01 November 2017 14:39:27 IST

Why is social media adoption low?

Though this medium’s reach is growing, some organisations still shy away from using it for business

Social media is fast becoming a medium of choice for those in urban areas, for making phone calls, using the internet and just informal chatting. The advantages of using the medium are many, ranging from ease of usage, low fixed costs of production and higher media efficiencies.

But marketers’ investment in social media, though growing, does not do justice to the promise that the channel holds. Let us look at some barriers that inhibit the adoption in a corporate set-up.

New medium

First is the unfamiliarity of the medium to the senior management. Most top management personnel have grown up with traditional media such as television, radio and print. They find it difficult to learn these new skills so late in their lives. Some even consider the knowledge of navigating social media a waste of time and would rather delegate it to the younger ones in the organisation.

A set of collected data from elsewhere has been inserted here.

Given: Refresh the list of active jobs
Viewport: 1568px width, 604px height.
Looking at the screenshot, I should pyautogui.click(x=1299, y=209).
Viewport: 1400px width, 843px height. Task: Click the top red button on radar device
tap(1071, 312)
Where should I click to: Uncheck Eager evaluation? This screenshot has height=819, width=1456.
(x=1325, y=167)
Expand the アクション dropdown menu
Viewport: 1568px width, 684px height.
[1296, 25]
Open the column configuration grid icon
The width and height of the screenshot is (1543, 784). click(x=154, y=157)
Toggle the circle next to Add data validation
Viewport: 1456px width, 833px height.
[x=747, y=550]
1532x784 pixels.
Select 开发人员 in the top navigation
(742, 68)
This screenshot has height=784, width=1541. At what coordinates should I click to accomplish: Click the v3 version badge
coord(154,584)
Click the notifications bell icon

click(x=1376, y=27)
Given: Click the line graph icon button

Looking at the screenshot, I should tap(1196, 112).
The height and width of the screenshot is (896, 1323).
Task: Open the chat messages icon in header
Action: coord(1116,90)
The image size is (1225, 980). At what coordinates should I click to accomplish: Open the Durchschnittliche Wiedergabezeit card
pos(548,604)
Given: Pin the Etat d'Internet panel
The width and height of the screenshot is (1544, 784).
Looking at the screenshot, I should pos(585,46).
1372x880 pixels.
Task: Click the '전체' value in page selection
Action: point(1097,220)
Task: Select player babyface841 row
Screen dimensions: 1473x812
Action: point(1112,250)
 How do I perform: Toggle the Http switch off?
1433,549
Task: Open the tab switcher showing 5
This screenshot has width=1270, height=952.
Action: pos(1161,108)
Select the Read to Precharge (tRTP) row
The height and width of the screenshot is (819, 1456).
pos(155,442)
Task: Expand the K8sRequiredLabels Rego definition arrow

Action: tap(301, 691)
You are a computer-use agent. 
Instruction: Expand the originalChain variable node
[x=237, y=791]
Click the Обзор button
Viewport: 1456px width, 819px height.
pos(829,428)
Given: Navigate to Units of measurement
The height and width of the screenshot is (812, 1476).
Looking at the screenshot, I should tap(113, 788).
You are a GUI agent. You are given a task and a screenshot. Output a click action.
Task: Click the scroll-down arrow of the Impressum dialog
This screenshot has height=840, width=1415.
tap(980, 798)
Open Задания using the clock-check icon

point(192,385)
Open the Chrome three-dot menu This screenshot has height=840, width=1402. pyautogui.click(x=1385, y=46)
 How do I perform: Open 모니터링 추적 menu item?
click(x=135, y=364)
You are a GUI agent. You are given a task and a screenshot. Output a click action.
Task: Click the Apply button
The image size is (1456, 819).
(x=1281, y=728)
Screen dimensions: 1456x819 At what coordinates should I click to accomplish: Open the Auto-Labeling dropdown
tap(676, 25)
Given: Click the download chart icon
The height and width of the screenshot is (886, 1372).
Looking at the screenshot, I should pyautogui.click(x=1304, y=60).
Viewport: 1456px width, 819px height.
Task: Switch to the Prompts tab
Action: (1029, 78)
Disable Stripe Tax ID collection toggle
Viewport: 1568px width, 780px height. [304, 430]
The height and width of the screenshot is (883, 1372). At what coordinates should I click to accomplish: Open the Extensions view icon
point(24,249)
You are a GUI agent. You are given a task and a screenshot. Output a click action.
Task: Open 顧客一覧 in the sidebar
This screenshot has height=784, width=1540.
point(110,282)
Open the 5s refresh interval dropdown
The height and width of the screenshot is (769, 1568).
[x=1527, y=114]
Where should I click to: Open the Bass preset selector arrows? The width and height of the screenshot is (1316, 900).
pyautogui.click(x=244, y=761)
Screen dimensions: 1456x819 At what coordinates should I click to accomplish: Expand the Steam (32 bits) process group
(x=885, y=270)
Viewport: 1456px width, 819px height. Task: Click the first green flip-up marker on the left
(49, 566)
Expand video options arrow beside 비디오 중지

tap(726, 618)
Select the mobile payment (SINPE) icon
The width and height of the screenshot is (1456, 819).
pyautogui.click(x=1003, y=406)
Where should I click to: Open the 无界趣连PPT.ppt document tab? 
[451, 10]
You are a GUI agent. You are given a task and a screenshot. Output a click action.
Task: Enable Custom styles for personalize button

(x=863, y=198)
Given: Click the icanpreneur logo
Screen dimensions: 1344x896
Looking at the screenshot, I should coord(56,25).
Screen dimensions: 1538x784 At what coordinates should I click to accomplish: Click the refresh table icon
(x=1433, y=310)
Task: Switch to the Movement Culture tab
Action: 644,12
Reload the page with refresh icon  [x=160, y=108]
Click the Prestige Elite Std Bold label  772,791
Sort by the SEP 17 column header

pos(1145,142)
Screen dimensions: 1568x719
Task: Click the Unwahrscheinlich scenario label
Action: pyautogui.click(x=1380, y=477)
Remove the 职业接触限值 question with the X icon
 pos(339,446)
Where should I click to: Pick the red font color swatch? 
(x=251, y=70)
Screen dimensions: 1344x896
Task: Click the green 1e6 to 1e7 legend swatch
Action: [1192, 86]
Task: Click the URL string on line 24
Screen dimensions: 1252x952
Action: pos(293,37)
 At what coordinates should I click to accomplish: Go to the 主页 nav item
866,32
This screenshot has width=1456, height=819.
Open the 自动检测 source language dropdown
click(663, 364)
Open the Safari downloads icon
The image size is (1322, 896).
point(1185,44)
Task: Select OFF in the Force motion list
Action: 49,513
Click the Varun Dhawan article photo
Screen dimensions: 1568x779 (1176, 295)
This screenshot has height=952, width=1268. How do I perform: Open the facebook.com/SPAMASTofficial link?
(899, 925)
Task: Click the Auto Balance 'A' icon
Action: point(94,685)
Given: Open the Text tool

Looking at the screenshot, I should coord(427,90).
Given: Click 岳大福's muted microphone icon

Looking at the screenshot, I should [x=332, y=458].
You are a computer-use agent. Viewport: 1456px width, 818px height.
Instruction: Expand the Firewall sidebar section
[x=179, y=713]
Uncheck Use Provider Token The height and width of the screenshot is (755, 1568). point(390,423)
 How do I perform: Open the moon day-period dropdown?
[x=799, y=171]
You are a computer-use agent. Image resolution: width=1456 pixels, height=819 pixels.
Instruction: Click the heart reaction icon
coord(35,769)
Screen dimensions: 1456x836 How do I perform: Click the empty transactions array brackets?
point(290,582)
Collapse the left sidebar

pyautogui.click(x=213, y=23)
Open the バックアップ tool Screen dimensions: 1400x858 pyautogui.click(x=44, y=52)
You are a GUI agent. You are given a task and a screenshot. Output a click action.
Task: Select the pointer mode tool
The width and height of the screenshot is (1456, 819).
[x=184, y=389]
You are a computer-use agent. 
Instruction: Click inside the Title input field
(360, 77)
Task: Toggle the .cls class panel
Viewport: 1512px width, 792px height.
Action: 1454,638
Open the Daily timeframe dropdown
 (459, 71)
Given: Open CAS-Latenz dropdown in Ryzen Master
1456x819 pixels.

This approach does more harm than good.

A double-edged sword

Social media has the powerful double edge implication of ownership versus control, that is, the more brands throw open communications and campaigns to the public — making them interactive, shareable and inviting comments — the higher the management risks losing control of the brand.

A classic example would be the social media campaign Dove undertook. Titled ‘real beauty’, it encouraged consumers to upload candid pictures of themselves without make-up, thereby encouraging them to accept themselves for the way they were. In contrast to the huge public admiration of svelte figures this campaign celebrated ‘inner beauty’.

The campaign was a smash hit, rapidly increasing Dove’s market share to over 25 per cent in a few months. The brand imagery scores too began climbing at a healthy rate. The organisation, in this case, was willing to give customers the ownership of the brand and reaped the benefits generously.

The point is: social media is risky, but by not embracing it, organisations risk alienating potential consumers or losing out on word of mouth opportunity for their brands. Whether the companies have a social media strategy or not, consumers will continue to write/opine about various brands. So, it is advisable for the senior management to take active interest in social media.

Embracing social media

This can take place in two ways: through personal learning or organisational learning. The first one requires top management to start being more active online: blogging and making profiles on social networks such as Twitter or Facebook, personally or professionally can be a good starting point. These will give them hands-on experience and help them understand the difference between social and traditional media.

The second approach, organisational learning, is even more important. Many examples come to mind: Unilever makes its senior management interact with the top echelons of tech companies such as Facebook, Google and Twitter to exchange notes on technology and its possibilities.

They also have a reverse mentoring process where the top management is mentored on social media by the younger employees for several weeks. They also have a ‘swapping’ arrangement where employees spend a couple of weeks in the social media organisations and vice-versa. In fact, one such initiative has resulted in an online campaign for the detergent brand Tide, which went viral and garnered some good reviews for the brand.

The other barrier that impedes social media adoption is the difficulty of measuring its reach . While there are GRPs, readership and listenership numbers available for traditional media, social media still focusses on engagement through reach and clicks that don’t reflect spend efficiencies holistically. And this becomes a deterrent for organisations.

Overall, organisations should not use social media to impress people but to engage with them. They should work along with the medium to create great brands.